Let's ask a question that requires a bit more world-knowledge to answer.
smoothie = blend("""
SELECT {{LLMQA("Who's birthday is June 28, 1971?")}} AS "Answer"
""")
print(smoothie.df)
Executing `{{LLMQA("Who's birthday is June 28, 1971?")}}`...
Warning: can't backtrack over "\n"; this may confuse the model
Final Query:
SELECT 'Not specified in the context' AS "Answer"
┌──────────────────────────────┐ │ Answer │ ├──────────────────────────────┤ │ Not specified in the context │ └──────────────────────────────┘
Ok, that's fair.
Now let's try again, using constrained decoding via options
and using the RAGQA
ingredient to fetch relevant context via a Bing web search first.
smoothie = blend("""
SELECT * FROM People WHERE Name = {{RAGQA("Who's birthday is June 28, 1971?", source='bing', options='People::Name')}}
""")
print(smoothie.df)
Unpacked alias `{{RAGQA("Who's birthday is June 28, 1971?", source='bing', options='People::Name')}}` to ` {{ LLMQA( "Who's birthday is June 28, 1971?", ( SELECT {{ BingWebSearch("Who's birthday is June 28, 1971?") }} AS "Search Results" ), options='People::Name' ) }} ` Executing `{{RAGQA("Who's birthday is June 28, 1971?", source='bing', options='People::Name')}}`... When inferring `options` in infer_gen_kwargs, encountered a column node with no table specified!

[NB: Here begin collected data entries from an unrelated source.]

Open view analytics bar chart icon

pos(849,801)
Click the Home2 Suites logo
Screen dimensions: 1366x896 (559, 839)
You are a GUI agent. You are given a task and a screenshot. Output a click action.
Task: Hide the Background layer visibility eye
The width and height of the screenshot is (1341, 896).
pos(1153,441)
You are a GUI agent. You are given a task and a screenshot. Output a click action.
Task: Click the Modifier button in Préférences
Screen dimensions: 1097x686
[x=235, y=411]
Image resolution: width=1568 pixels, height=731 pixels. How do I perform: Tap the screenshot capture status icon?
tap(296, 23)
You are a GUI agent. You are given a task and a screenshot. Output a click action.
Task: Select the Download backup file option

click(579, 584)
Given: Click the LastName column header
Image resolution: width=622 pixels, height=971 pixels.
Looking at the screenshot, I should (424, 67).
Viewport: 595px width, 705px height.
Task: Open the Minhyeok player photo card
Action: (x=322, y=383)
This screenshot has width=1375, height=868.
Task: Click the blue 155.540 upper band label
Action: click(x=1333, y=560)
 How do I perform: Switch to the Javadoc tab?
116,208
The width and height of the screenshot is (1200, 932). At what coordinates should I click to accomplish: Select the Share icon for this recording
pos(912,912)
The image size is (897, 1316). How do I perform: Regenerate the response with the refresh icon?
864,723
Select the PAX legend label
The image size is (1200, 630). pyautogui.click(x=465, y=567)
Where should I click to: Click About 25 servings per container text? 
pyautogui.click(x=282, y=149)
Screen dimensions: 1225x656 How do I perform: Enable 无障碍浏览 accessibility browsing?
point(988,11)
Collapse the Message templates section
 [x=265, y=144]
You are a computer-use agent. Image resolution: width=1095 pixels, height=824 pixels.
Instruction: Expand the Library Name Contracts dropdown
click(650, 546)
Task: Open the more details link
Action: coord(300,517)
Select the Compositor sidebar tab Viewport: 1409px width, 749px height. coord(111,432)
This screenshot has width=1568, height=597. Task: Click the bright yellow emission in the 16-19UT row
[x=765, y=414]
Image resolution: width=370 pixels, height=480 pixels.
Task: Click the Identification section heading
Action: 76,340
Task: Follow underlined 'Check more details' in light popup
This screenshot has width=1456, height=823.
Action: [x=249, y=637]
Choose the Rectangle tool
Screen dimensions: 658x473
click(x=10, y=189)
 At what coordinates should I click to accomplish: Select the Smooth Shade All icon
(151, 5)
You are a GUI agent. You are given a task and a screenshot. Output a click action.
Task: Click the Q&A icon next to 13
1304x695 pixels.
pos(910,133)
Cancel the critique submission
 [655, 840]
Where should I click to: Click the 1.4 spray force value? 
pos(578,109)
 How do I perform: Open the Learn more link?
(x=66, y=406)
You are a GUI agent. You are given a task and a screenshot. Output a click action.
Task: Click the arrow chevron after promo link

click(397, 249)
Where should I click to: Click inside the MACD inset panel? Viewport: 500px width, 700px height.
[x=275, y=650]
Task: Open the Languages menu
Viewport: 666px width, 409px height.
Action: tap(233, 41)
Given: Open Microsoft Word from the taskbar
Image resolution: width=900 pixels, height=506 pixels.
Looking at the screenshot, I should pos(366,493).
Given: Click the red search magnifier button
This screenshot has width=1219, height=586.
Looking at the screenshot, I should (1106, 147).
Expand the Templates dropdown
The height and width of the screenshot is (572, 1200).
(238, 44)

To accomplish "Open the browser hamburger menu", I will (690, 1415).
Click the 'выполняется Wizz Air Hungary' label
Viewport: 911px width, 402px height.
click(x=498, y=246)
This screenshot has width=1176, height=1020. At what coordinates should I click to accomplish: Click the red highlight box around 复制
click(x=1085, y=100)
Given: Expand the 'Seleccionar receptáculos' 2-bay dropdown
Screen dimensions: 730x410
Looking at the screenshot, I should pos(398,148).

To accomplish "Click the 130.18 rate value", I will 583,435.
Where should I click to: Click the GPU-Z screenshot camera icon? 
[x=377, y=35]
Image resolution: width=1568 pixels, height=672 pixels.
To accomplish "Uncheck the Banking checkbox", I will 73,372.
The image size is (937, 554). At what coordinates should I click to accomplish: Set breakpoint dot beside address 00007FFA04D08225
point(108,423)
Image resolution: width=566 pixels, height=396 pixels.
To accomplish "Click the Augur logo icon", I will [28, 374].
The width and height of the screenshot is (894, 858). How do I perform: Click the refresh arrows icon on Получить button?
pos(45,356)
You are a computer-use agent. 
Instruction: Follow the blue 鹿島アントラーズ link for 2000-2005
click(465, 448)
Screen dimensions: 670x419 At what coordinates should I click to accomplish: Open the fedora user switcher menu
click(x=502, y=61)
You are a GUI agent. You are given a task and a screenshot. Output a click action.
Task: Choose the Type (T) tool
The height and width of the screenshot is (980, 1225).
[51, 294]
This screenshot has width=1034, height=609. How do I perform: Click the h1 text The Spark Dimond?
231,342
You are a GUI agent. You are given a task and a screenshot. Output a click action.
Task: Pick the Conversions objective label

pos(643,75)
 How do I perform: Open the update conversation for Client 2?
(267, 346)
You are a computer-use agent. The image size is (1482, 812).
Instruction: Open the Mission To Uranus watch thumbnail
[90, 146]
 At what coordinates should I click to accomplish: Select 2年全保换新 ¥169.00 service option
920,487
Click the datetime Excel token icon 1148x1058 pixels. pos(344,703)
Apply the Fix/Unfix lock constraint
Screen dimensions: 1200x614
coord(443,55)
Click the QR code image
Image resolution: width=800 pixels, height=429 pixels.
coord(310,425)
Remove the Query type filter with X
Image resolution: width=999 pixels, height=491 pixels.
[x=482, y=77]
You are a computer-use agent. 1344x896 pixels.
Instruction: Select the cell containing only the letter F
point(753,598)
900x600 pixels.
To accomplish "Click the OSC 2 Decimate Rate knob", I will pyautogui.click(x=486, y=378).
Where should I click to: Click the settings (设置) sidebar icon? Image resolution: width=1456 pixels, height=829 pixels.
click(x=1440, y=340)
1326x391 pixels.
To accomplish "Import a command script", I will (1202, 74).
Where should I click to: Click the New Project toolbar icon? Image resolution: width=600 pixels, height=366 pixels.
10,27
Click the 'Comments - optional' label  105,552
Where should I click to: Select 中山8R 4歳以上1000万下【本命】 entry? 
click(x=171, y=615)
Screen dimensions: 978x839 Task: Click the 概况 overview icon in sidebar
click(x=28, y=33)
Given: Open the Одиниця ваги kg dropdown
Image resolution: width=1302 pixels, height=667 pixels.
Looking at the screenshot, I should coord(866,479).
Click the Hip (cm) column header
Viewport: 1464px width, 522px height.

Should probably mark `schema_qualify` arg as True Executing `{{ BingWebSearch ( "Who's birthday is June 28, 1971?" ) }}`... Final Query: SELECT '## DOCUMENT 1 Elon Reeve Musk was born on June 28, 1971, in Pretoria, South Africa''s administrative capital. [7] [8] He is of British and Pennsylvania Dutch ancestry.[9] [10] His mother, Maye (née Haldeman), is a model and dietitian born in Saskatchewan, Canada, and raised in South Africa.[11] [12] [13] His father, Errol Musk, is a South African electromechanical engineer, pilot, sailor, consultant ... ## DOCUMENT 2 Weekday: June 28th, 1971 was a Monday. People born on June 28th, 1971 turned 53 this year (2024). Birthdays of famous people, actors, celebrities and stars on June 28th. With 365 days 1971 is a normal year and no leap year.' AS "Search Results" Using options '{'Thomas Jefferson', 'Charli XCX', 'James Madison', 'Sabrina Carpenter', 'Michelle Obama', 'John Quincy Adams', 'James Monroe', 'George Washington', 'Elvis Presley', 'Elon Musk', 'Alexander Hamilton'}' Final Query: SELECT * FROM People WHERE Name = 'Elon Musk'
┌───────────┬──────────────────────────────────────┐ │ Name │ Known_For │ ├───────────┼──────────────────────────────────────┤ │ Elon Musk │ Tesla, SpaceX, Twitter/X acquisition │ └───────────┴──────────────────────────────────────┘
Nice! Elon Musk was indeed born on June 28th, 1971. You can check out the BlendSQL logs above to validate this given the web context.